═══ ARTICLE ═══
Why Investing $50 Now Beats Waiting to Invest $1,000 Later
Let me tell you something that took me longer than it should have to figure out.
It doesn’t matter if you’re a finance bro with CNBC running in the background all day. It doesn’t matter if you’re subscribed to every investing newsletter on the internet. And it definitely doesn’t matter if you’re making a lousy $1,200 a month delivering pizzas for Papa John’s.
That last one was me, by the way.

I could have easily spent every dollar of that paycheck or stuffed it under my mattress until I felt “worthy” to start investing. But I didn’t. I started with the little I had. And because of that, I had a foundation for financial success long before I ever figured out the income side of things.
If your finances are a puzzle, think of what I’m about to share as the corner pieces.
The One Principle That Changed Everything for Me
When it comes to building wealth, what matters more than having thousands of dollars to invest every month comes down to two things.
Getting started. And not stopping.
That’s it. That’s the whole principle.
If you feel like you only have a little bit to invest right now, that’s completely okay. That small amount matters more than you might realize.
Here’s a simple example. Let’s say you can only invest $25 a week. If you do that consistently for the next 10 years, you’ve put in $13,000 of your own money. But thanks to compound growth, you’d actually have closer to $22,000 sitting in your investment account.
═══ MATERIAL PROVIDED ═══
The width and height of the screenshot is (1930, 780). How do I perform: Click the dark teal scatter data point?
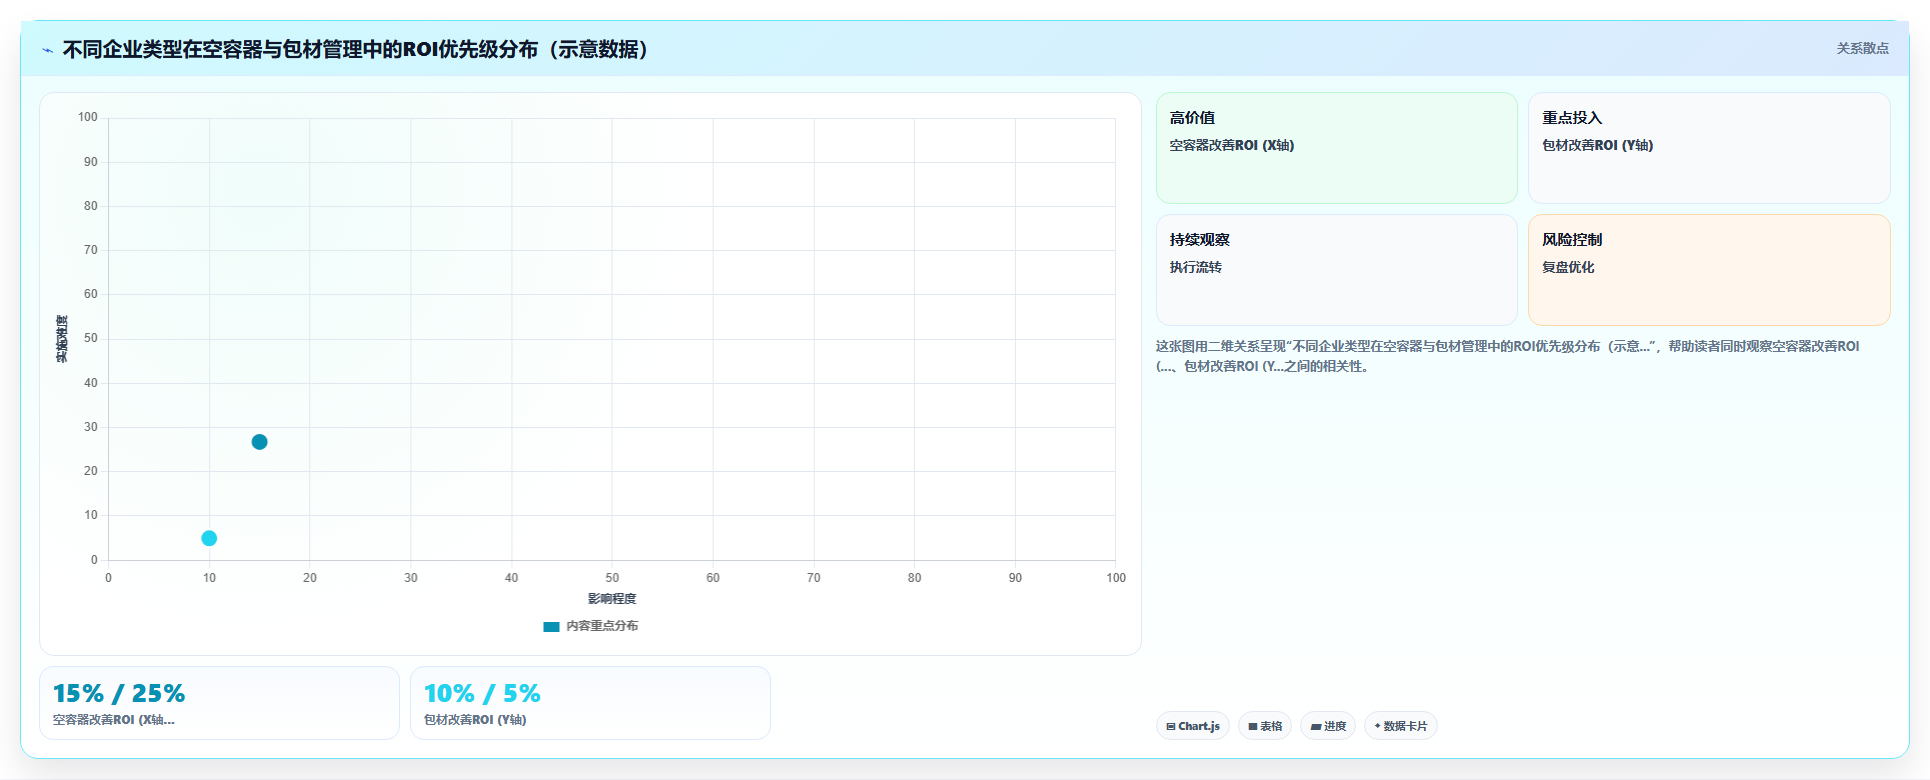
═══
Reproduce the entire article above on investing small amounts now, word for word.

Why Investing $50 Now Beats Waiting to Invest $1,000 Later
Let me tell you something that took me longer than it should have to figure out.
It doesn’t matter if you’re a finance bro with CNBC running in the background all day. It doesn’t matter if you’re subscribed to every investing newsletter on the internet. And it definitely doesn’t matter if you’re making a lousy $1,200 a month delivering pizzas for Papa John’s.
That last one was me, by the way.

I could have easily spent every dollar of that paycheck or stuffed it under my mattress until I felt “worthy” to start investing. But I didn’t. I started with the little I had. And because of that, I had a foundation for financial success long before I ever figured out the income side of things.
If your finances are a puzzle, think of what I’m about to share as the corner pieces.
The One Principle That Changed Everything for Me
When it comes to building wealth, what matters more than having thousands of dollars to invest every month comes down to two things.
Getting started. And not stopping.
That’s it. That’s the whole principle.
If you feel like you only have a little bit to invest right now, that’s completely okay. That small amount matters more than you might realize.
Here’s a simple example. Let’s say you can only invest $25 a week. If you do that consistently for the next 10 years, you’ve put in $13,000 of your own money. But thanks to compound growth, you’d actually have closer to $22,000 sitting in your investment account.